### Set exercise:
Retype every line of the material below with no changes at all.

[Data items]

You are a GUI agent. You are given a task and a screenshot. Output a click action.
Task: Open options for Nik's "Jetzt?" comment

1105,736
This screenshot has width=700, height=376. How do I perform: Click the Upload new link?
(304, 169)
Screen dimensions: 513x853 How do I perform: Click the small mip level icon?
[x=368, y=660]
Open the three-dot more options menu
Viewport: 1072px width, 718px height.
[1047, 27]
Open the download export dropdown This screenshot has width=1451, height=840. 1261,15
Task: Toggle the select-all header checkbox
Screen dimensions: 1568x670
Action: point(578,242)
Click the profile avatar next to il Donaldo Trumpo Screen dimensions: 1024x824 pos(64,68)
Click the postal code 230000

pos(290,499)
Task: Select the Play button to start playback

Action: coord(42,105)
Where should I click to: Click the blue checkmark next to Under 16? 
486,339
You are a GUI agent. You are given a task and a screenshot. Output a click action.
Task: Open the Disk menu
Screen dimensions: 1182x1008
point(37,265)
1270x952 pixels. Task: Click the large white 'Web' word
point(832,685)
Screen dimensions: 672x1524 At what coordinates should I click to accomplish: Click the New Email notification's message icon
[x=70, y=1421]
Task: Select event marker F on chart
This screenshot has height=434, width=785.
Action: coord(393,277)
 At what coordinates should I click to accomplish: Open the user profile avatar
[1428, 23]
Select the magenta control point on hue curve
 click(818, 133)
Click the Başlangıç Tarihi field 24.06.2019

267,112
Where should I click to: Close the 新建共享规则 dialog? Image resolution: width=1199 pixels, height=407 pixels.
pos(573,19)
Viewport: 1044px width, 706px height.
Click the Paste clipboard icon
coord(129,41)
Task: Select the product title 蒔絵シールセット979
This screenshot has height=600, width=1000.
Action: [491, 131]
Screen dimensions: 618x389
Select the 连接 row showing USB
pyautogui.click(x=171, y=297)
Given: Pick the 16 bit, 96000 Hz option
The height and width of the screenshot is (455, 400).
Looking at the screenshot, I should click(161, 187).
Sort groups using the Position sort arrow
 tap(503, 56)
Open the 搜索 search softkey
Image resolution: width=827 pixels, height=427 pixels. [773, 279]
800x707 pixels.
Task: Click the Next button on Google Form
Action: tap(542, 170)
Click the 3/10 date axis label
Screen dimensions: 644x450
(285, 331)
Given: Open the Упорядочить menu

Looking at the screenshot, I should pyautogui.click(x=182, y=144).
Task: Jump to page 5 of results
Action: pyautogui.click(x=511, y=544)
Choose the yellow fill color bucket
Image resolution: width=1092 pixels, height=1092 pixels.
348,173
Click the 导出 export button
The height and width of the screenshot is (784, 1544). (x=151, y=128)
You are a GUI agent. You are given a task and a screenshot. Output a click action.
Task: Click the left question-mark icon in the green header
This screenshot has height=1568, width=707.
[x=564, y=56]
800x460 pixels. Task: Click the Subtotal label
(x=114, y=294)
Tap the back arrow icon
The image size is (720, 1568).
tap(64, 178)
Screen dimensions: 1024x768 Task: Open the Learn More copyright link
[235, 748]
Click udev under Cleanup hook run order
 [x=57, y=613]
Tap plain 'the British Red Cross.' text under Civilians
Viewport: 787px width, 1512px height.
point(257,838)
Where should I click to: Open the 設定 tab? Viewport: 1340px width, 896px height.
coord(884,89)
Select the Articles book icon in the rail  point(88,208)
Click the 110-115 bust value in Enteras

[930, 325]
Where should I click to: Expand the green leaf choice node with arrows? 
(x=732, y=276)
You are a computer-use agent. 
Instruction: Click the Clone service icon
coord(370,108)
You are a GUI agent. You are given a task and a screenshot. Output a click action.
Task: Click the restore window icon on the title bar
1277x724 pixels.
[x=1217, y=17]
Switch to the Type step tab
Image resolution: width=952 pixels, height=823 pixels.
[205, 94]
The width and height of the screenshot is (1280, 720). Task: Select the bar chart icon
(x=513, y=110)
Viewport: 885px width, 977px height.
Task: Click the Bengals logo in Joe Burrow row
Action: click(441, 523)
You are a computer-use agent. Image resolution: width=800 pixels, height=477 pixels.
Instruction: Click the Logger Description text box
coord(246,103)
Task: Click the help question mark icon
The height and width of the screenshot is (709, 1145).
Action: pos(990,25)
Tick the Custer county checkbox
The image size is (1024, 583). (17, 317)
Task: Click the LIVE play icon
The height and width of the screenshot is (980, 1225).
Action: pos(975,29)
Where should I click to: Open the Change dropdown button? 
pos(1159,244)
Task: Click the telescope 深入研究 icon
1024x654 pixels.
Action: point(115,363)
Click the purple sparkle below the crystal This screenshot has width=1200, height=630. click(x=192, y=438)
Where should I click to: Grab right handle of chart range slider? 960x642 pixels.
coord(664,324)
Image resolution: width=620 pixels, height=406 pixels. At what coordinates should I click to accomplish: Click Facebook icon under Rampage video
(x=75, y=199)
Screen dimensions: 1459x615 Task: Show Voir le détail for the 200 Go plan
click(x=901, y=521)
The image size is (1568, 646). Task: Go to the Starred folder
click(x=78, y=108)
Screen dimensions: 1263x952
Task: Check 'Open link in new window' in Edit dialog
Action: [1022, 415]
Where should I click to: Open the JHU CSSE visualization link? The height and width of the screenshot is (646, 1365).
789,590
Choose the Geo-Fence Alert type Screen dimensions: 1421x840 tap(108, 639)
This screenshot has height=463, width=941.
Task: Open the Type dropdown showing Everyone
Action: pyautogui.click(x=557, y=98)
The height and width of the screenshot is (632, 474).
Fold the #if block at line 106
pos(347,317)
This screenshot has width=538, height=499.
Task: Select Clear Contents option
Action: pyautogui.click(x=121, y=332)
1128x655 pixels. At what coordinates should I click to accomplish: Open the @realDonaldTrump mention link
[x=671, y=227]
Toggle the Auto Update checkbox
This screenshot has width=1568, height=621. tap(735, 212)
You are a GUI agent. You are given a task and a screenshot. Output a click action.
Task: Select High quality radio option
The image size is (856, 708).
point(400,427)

### Expected answer:
You are a GUI agent. You are given a task and a screenshot. Output a click action.
Task: Open options for Nik's "Jetzt?" comment

1105,736
This screenshot has width=700, height=376. How do I perform: Click the Upload new link?
(304, 169)
Screen dimensions: 513x853 How do I perform: Click the small mip level icon?
[x=368, y=660]
Open the three-dot more options menu
Viewport: 1072px width, 718px height.
[1047, 27]
Open the download export dropdown This screenshot has width=1451, height=840. 1261,15
Task: Toggle the select-all header checkbox
Screen dimensions: 1568x670
Action: point(578,242)
Click the profile avatar next to il Donaldo Trumpo Screen dimensions: 1024x824 pos(64,68)
Click the postal code 230000

pos(290,499)
Task: Select the Play button to start playback

Action: coord(42,105)
Where should I click to: Click the blue checkmark next to Under 16? 
486,339
You are a GUI agent. You are given a task and a screenshot. Output a click action.
Task: Open the Disk menu
Screen dimensions: 1182x1008
point(37,265)
1270x952 pixels. Task: Click the large white 'Web' word
point(832,685)
Screen dimensions: 672x1524 At what coordinates should I click to accomplish: Click the New Email notification's message icon
[x=70, y=1421]
Task: Select event marker F on chart
This screenshot has height=434, width=785.
Action: coord(393,277)
 At what coordinates should I click to accomplish: Open the user profile avatar
[1428, 23]
Select the magenta control point on hue curve
 click(818, 133)
Click the Başlangıç Tarihi field 24.06.2019

267,112
Where should I click to: Close the 新建共享规则 dialog? Image resolution: width=1199 pixels, height=407 pixels.
pos(573,19)
Viewport: 1044px width, 706px height.
Click the Paste clipboard icon
coord(129,41)
Task: Select the product title 蒔絵シールセット979
This screenshot has height=600, width=1000.
Action: [491, 131]
Screen dimensions: 618x389
Select the 连接 row showing USB
pyautogui.click(x=171, y=297)
Given: Pick the 16 bit, 96000 Hz option
The height and width of the screenshot is (455, 400).
Looking at the screenshot, I should click(161, 187).
Sort groups using the Position sort arrow
 tap(503, 56)
Open the 搜索 search softkey
Image resolution: width=827 pixels, height=427 pixels. [773, 279]
800x707 pixels.
Task: Click the Next button on Google Form
Action: tap(542, 170)
Click the 3/10 date axis label
Screen dimensions: 644x450
(285, 331)
Given: Open the Упорядочить menu

Looking at the screenshot, I should pyautogui.click(x=182, y=144).
Task: Jump to page 5 of results
Action: pyautogui.click(x=511, y=544)
Choose the yellow fill color bucket
Image resolution: width=1092 pixels, height=1092 pixels.
348,173
Click the 导出 export button
The height and width of the screenshot is (784, 1544). (x=151, y=128)
You are a GUI agent. You are given a task and a screenshot. Output a click action.
Task: Click the left question-mark icon in the green header
This screenshot has height=1568, width=707.
[x=564, y=56]
800x460 pixels. Task: Click the Subtotal label
(x=114, y=294)
Tap the back arrow icon
The image size is (720, 1568).
tap(64, 178)
Screen dimensions: 1024x768 Task: Open the Learn More copyright link
[235, 748]
Click udev under Cleanup hook run order
 [x=57, y=613]
Tap plain 'the British Red Cross.' text under Civilians
Viewport: 787px width, 1512px height.
point(257,838)
Where should I click to: Open the 設定 tab? Viewport: 1340px width, 896px height.
coord(884,89)
Select the Articles book icon in the rail  point(88,208)
Click the 110-115 bust value in Enteras

[930, 325]
Where should I click to: Expand the green leaf choice node with arrows? 
(x=732, y=276)
You are a computer-use agent. 
Instruction: Click the Clone service icon
coord(370,108)
You are a GUI agent. You are given a task and a screenshot. Output a click action.
Task: Click the restore window icon on the title bar
1277x724 pixels.
[x=1217, y=17]
Switch to the Type step tab
Image resolution: width=952 pixels, height=823 pixels.
[205, 94]
The width and height of the screenshot is (1280, 720). Task: Select the bar chart icon
(x=513, y=110)
Viewport: 885px width, 977px height.
Task: Click the Bengals logo in Joe Burrow row
Action: click(441, 523)
You are a computer-use agent. Image resolution: width=800 pixels, height=477 pixels.
Instruction: Click the Logger Description text box
coord(246,103)
Task: Click the help question mark icon
The height and width of the screenshot is (709, 1145).
Action: pos(990,25)
Tick the Custer county checkbox
The image size is (1024, 583). (17, 317)
Task: Click the LIVE play icon
The height and width of the screenshot is (980, 1225).
Action: pos(975,29)
Where should I click to: Open the Change dropdown button? 
pos(1159,244)
Task: Click the telescope 深入研究 icon
1024x654 pixels.
Action: point(115,363)
Click the purple sparkle below the crystal This screenshot has width=1200, height=630. click(x=192, y=438)
Where should I click to: Grab right handle of chart range slider? 960x642 pixels.
coord(664,324)
Image resolution: width=620 pixels, height=406 pixels. At what coordinates should I click to accomplish: Click Facebook icon under Rampage video
(x=75, y=199)
Screen dimensions: 1459x615 Task: Show Voir le détail for the 200 Go plan
click(x=901, y=521)
The image size is (1568, 646). Task: Go to the Starred folder
click(x=78, y=108)
Screen dimensions: 1263x952
Task: Check 'Open link in new window' in Edit dialog
Action: [1022, 415]
Where should I click to: Open the JHU CSSE visualization link? The height and width of the screenshot is (646, 1365).
789,590
Choose the Geo-Fence Alert type Screen dimensions: 1421x840 tap(108, 639)
This screenshot has height=463, width=941.
Task: Open the Type dropdown showing Everyone
Action: pyautogui.click(x=557, y=98)
The height and width of the screenshot is (632, 474).
Fold the #if block at line 106
pos(347,317)
This screenshot has width=538, height=499.
Task: Select Clear Contents option
Action: pyautogui.click(x=121, y=332)
1128x655 pixels. At what coordinates should I click to accomplish: Open the @realDonaldTrump mention link
[x=671, y=227]
Toggle the Auto Update checkbox
This screenshot has width=1568, height=621. tap(735, 212)
You are a GUI agent. You are given a task and a screenshot. Output a click action.
Task: Select High quality radio option
The image size is (856, 708).
point(400,427)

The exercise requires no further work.